TD-IDF has been around for years. It’s widely understood and simple to use. However, running a TF-IDF based system in production is far from simple - as any Elasticsearch developer will attest to. The simplicity (and shortcomings) of the algorithm itself necessitates a high degree of tuning. Stemmers, tokenizers and analysers must all be configured to get the best performance. Synonyms are another challenge - if only everyone would use the same terms!
Tuning for test data is simple. We just select the best tokenizers, analysers etc, create some synonyms and off we go. Production is a different matter! We quickly discover that one analyser performs well for some queries, but fails miserably for others. Sometimes we need to aggresively tokenize phrases, treating hyphenated words as distinct keywords, at other times we need to keep them as is. If we’re not careful we find ourselves going round in circles - hoping in vain to find that “one size fits all” compromise.
Dense retrieval (aka semantic search)
As humans, we understand the difference between an iPhone and an iPhone app. We immediately recognise the difference because we understand natural language, even if we’re not linguists. We have a degree of learned knowledge - at some point in the past we learned about smartphones and apps.
Dense retrieval is described as being “dense” or “vectored” in nature. Dense retrieval methods work at a higher level than simple keywords. They understand the context in which words are used. They understand, to some extent, language rules and grammar. They understand the significance of word ordering, stemming, tokenization and synonyms without being told explicitly.

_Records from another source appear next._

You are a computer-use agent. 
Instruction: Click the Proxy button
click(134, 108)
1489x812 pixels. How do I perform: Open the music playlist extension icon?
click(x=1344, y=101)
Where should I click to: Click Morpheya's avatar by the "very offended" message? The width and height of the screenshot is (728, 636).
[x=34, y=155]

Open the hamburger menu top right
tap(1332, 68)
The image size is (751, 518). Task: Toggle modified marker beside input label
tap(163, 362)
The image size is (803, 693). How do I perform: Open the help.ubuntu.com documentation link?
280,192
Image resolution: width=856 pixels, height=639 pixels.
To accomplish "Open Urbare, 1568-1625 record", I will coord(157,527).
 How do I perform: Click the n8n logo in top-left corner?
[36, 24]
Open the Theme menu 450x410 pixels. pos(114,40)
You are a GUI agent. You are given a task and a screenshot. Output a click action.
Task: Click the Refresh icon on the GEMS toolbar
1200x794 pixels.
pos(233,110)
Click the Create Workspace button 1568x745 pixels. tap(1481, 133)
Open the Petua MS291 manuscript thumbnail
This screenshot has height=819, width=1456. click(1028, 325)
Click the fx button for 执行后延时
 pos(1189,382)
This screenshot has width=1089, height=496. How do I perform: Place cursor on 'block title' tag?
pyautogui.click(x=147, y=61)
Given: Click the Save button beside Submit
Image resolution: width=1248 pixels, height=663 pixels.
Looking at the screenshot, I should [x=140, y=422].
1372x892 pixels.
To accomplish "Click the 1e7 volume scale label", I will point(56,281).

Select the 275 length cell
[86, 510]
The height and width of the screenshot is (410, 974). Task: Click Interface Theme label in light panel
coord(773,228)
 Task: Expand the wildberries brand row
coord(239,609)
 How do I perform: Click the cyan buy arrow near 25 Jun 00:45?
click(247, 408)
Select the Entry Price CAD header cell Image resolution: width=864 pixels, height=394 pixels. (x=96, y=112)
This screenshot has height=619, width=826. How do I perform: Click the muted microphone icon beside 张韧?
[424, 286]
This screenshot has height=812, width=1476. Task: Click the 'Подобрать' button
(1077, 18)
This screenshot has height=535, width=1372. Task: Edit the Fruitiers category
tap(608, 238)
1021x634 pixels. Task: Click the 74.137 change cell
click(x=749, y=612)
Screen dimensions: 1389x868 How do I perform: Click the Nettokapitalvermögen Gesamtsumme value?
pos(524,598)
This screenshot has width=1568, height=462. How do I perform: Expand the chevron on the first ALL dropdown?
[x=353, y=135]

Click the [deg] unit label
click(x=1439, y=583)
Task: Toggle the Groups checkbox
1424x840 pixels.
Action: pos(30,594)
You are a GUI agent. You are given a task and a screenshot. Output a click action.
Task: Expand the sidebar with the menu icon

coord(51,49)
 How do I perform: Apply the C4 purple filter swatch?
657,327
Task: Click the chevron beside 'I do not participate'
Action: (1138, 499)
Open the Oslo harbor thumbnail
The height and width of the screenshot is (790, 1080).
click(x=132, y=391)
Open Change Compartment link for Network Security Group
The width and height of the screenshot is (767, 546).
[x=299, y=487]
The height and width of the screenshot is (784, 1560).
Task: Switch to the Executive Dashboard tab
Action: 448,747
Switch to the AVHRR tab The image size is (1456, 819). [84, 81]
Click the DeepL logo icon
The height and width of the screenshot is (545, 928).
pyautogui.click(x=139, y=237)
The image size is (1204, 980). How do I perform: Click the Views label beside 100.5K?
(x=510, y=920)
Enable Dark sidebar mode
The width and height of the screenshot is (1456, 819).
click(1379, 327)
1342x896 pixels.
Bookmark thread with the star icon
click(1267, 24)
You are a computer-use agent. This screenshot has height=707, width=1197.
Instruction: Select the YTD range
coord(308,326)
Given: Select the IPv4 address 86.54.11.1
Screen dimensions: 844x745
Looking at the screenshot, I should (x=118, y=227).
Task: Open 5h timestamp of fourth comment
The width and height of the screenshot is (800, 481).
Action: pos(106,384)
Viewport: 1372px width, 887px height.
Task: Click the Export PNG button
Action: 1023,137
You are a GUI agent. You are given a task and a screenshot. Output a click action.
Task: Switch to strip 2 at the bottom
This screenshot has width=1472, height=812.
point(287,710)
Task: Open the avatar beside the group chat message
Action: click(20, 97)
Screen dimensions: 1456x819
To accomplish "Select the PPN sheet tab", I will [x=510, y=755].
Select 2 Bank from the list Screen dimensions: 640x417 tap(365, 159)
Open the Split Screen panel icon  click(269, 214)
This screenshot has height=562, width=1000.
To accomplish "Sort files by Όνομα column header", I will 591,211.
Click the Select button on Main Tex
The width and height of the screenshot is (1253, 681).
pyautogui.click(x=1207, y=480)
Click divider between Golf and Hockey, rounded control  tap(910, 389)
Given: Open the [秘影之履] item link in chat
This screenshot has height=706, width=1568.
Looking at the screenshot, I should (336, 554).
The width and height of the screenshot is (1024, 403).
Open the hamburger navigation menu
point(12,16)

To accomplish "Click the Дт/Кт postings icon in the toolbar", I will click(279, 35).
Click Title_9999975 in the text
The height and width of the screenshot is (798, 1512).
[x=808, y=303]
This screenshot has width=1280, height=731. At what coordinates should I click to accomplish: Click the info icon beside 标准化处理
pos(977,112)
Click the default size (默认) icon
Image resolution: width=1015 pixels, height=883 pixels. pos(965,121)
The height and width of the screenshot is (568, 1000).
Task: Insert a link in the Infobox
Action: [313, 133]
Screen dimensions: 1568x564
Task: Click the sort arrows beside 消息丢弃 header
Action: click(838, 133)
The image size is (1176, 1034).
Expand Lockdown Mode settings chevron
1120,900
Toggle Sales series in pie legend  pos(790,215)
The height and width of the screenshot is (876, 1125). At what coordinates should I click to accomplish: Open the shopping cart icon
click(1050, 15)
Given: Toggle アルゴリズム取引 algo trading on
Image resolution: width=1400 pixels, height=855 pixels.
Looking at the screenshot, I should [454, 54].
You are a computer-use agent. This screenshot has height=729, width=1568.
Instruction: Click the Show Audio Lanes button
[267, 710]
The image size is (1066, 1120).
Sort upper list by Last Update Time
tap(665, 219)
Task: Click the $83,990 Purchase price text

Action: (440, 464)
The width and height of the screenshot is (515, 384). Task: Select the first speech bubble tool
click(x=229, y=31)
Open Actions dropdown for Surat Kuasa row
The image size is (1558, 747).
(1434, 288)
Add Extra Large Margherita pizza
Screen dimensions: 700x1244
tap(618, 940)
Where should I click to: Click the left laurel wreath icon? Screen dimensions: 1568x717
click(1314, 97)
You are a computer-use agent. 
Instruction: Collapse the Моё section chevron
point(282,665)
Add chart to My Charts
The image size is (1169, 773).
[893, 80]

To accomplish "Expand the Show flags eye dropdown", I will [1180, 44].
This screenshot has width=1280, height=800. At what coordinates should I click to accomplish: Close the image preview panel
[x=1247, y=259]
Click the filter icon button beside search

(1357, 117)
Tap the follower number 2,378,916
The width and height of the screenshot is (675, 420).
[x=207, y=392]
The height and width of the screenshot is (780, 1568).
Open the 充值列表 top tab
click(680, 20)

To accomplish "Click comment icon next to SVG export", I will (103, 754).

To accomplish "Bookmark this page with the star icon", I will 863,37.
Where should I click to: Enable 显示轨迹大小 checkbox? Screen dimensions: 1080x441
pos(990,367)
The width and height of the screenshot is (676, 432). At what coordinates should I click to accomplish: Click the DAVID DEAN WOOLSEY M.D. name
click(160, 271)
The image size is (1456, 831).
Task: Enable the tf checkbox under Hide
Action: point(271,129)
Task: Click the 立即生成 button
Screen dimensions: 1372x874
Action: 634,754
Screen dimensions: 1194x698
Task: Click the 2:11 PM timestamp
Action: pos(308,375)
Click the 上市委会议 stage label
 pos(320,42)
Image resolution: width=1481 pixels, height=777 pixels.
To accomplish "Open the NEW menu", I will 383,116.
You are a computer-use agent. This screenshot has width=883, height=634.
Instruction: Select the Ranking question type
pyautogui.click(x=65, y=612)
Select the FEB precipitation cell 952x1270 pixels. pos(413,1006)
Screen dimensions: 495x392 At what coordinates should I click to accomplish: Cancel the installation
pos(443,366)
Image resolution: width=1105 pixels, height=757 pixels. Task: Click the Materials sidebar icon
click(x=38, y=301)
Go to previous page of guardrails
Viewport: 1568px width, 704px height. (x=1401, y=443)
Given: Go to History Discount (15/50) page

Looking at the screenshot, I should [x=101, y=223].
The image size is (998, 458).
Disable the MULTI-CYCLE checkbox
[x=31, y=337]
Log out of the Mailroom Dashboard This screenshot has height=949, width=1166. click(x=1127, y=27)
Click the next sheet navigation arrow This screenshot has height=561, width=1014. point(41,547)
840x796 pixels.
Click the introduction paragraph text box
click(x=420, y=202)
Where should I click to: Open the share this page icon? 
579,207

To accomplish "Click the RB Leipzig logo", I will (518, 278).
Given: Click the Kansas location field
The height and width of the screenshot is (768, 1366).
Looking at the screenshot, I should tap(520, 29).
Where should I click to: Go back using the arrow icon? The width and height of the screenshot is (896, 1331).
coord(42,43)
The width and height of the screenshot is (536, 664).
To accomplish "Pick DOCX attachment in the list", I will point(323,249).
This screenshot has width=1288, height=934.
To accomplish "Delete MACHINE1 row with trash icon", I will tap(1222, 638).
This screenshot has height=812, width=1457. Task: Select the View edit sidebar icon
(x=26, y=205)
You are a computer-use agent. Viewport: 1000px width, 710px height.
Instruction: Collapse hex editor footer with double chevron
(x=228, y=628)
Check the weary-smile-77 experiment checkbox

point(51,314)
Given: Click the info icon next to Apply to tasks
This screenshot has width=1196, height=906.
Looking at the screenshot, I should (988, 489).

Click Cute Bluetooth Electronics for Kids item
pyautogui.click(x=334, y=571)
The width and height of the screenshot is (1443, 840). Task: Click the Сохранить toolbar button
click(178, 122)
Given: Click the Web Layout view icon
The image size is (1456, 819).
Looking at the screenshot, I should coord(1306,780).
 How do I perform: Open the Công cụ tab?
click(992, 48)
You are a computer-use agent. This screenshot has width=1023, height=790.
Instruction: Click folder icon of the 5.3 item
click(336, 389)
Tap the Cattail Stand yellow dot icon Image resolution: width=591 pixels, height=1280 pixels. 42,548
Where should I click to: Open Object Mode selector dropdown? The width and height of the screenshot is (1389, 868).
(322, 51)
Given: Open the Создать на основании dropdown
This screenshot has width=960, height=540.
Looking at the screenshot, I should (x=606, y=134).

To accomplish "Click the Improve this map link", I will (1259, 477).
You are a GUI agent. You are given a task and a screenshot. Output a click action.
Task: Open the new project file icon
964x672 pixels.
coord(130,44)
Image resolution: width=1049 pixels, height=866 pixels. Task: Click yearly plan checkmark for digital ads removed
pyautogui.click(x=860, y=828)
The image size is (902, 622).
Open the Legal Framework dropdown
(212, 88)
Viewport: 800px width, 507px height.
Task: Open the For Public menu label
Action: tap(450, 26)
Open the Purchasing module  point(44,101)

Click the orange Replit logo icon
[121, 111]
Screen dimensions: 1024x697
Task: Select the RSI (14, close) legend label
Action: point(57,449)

Dense retrieval is a form of artificial intelligence. Text is passed through an AI model, to extract features in the form of a numerical vector. This feature vector encodes not just the words, but the context in which they’re used. We then use a mathematical distance metric to compute the distance between vectors. The closer the distance, the closer the relationship between the query and document (or document fragment).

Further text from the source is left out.